Mapping Fraud Potentials in E-Purchasing Procurement in Indonesia
Corruption in the public procurement sector continues to be a global issue. According to a report from the United Nations Office on Drugs and Crime (UNODC), 10-25 percent of public money was lost to corruption in this sector. Meanwhile, in a 2014 report titled “The OECD Foreign Bribery Report”, the Organisation for Economic Cooperation and Development (OECD) indicated that 57 percent of bribery cases that involved foreign public officials were committed in order to win public contracts.
The complexity of public procurement process creates opportunities that perpetrators exploit for their advantage, especially when the process employs a manual or face-to face system. This situation led to initiatives to transform public procurement into an electronic process to minimize interactions between parties and to eventually closing the gaps for corruption.
According to Salusra Widya, the Principal Secretary of the NPPA, direct purchase or e-purchasing represents one of the government’s endeavors to prevent fraud and corruption in public procurement.

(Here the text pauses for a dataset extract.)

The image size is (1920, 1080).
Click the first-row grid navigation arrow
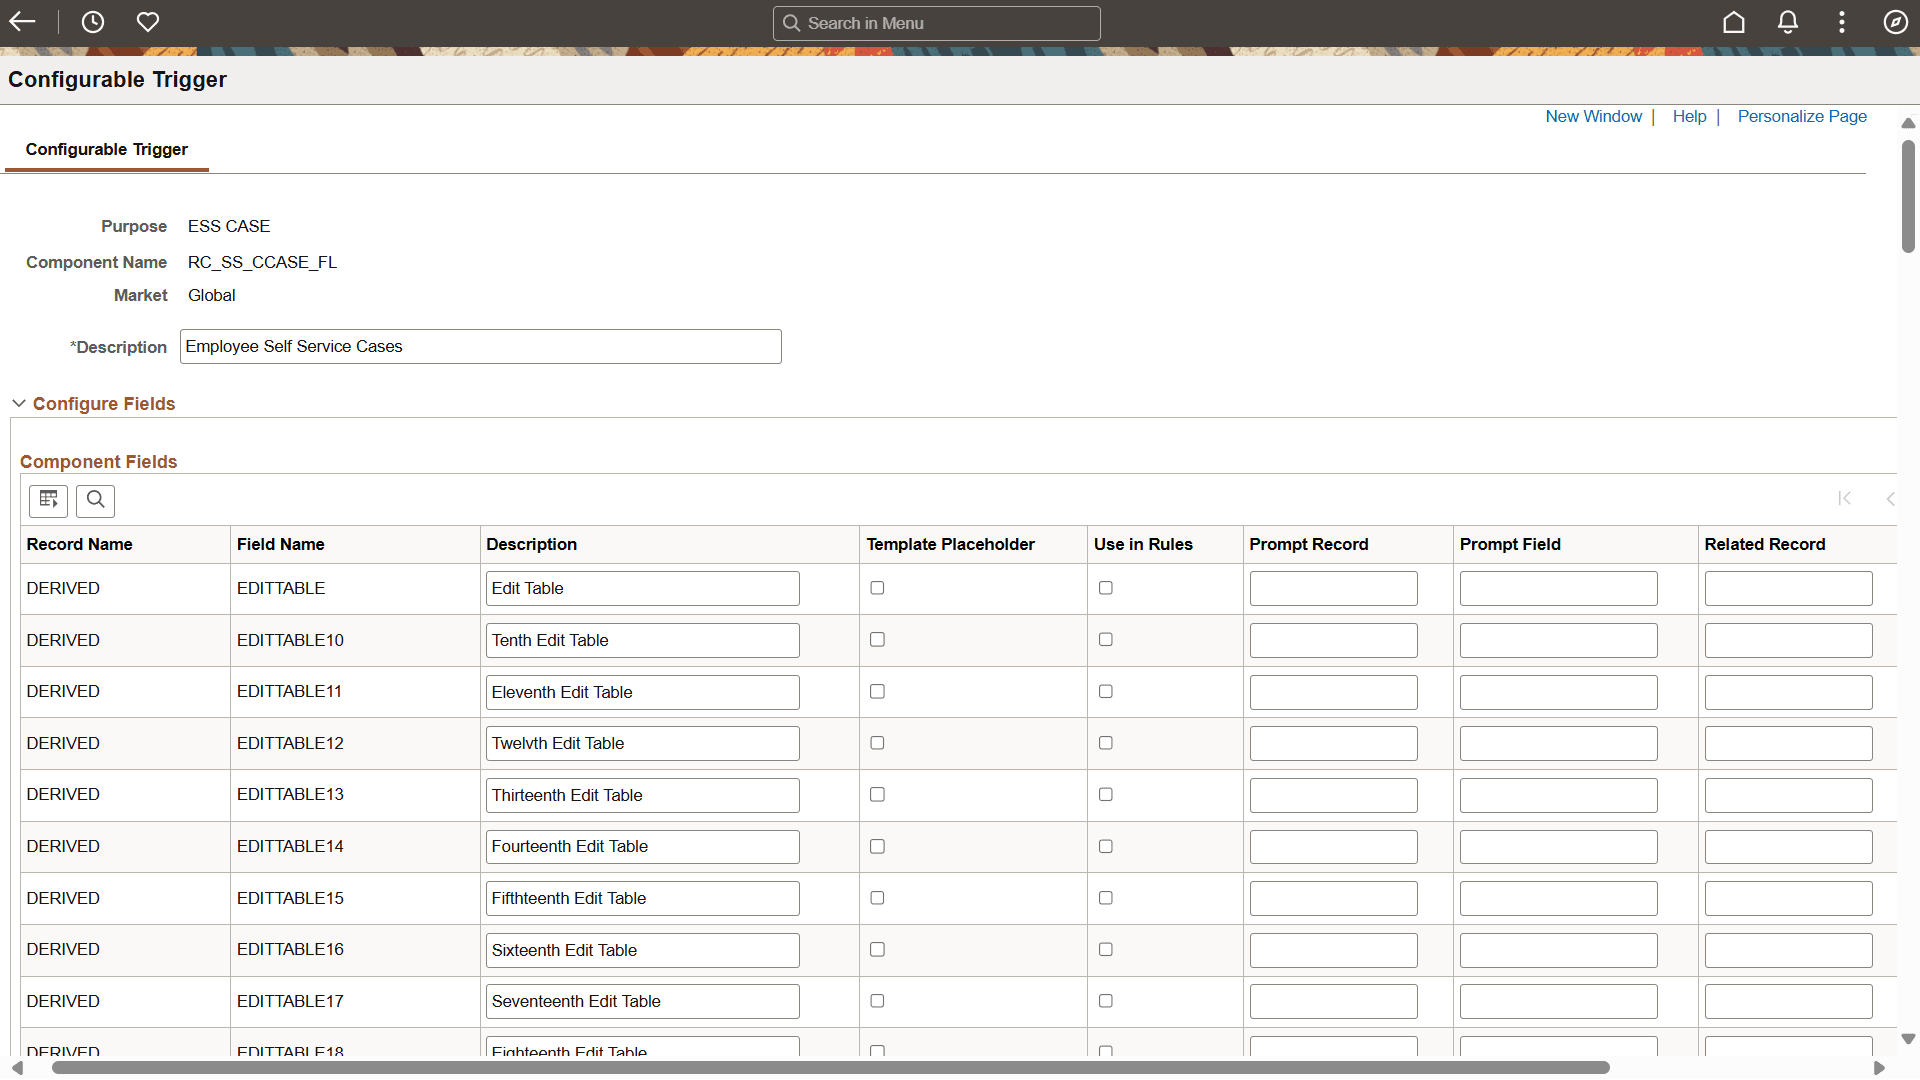(x=1845, y=499)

Additionally, this method is considered effective in expediting procurement process without compromising accountability.
At the same time, ministries/state institutions/local governments (together referred to as buyers) are mandated to use e-purchasing in the procurement of goods and services that are relevant to national and/or strategic interests adopted by a Minister, Head of Institution, or Head of Region.
To promote the uptake of e-purchasing, in 2022 the government through the NPPA targeted to expand the number of products in e-catalogues to 1,000,000 (one million) items with a focus on domestic products. With more commodities available on the catalogues, buyers will have more flexibility in their purchase decisions.
With respect to the NPPA’s annual state of procurement report, the number of purchasing transactions in the last three years made up 10 per cent of the total public procurement. The total procurement packages and cumulative transaction values in 2019 were 345,557 packages and Rp69.2 trillion; 295,532 packages and Rp49.5 trillion6 in 2020; and 228,207 packages and Rp49.7 trillion in 2021.
While e-purchasing method is gaining traction, research that is focused on mapping fraud potentials in this particular method was yet to be conducted. This study is therefore pertinent for the government to formulate systems or policies to detect fraud in e-purchasing.